This is a short series of articles called “Running the Gauntlet” exploring how organizations can get really good ideas to successfully run the gauntlet through the implementation process.
In this first article, I explore how design is used to deliver ideas to the customer interface through an Agile development process.
How design works most of the time
Mostly, design’s core role is to facilitate other people’s strategy through wireframes and graphics.

When designers create, they’re pitching forward in time to a world that’s different from today. The most future orientated thinking is “Vision”, tactical “Production” does what it says and in between, usually before a project, there’s design to specify the scope of a project, called “Experience Planning”. Being clear about these 3 contexts makes it easier to understand what they’re working on and how they’re doing it.
Let’s look at each context in the order they usually happen…
Context 1: Experience Planning
Whilst you might think a good place to start is Vision, most design work tends to start in the middle because the business stakeholders don’t yet know what they want delivered visually. I call this an Experience Plan because that’s what it is: a plan for the experience the business wants delivered.
Experience Plans should contain strategy, user journeys, sitemaps, creative direction and high-level wireframes to get agreement on overall scope from the business. Often though the wireframes and concept designs become the focus, and this can be sufficient to initiate the dialogue between business, development and design about scope.

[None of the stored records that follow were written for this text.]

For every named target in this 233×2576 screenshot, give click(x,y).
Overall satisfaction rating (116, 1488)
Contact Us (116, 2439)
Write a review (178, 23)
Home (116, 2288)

The Experience Plan then provides the basis of collaboration/dialogue between the Dev and Design teams to start prioritizing the effort needed to go into Production.
Context 2: Production
Once an Experience Plan is handed over to Development, leadership comes from the Business Analyst (BA) in the Agile team, they also have complete control over User Experience and Design’s day-to-day deliverables – that’s why you’ll note the graphic above depicts a BA running the Production design activities.
BA’s plan the sprints and define the user stories in each sprint to deliver the plan. These stories provide the basis for functional specs that break down the scope of work into sprint-sized chunks at a minimum of one sprint AHEAD of the developers.
Don’t forget to embed UX and Design into Agile
The best way to get the Experience Plan delivered is to embed design resources into the Agile team, especially when working with resources off/near-shore. A functional spec’s purpose is to translate the Experience Plan into specific interaction behaviours for the interface developers (iDevs). How much detail functional specs describe depends on the level of integration between UX, Graphic Design and the Agile team, especially the iDevs. Other factors that affect the integrity of the original design concept are the level of immersion the Agile team have in the customers’ experience and the clarity of vision provided for the project.
Context 3: Vision
Whilst vision is obviously present in some form (often inside colleagues heads), it’s the precision with which it’s defined and agreed as a visual by all stakeholders that adds or removes risk from a project being delivered well through Agile.
A baseline vision should provide some high level creative direction in the form of one or two key finished pages to illustrate how things should look when complete. This provides some degree of certainty that things are “on brand” and it gives the production design team embedded in Agile a chance to share their ideas as part of this process, in particular ensuring the style guide is adhered to and question whether the design is evolving in a way that plays to the legacy platform’s strengths.
Wrapping Up
These contexts, starting in the middle with Experience Planning, make Agile design effective. But doing more Vision work up front shows real design maturity. I’ll explore Vision in the next article from how you sell it to the business to executing it well. The 3rd article will cover off the leadership, strategic and cultural factors required for truly brilliant design to emerge with reliable consistency.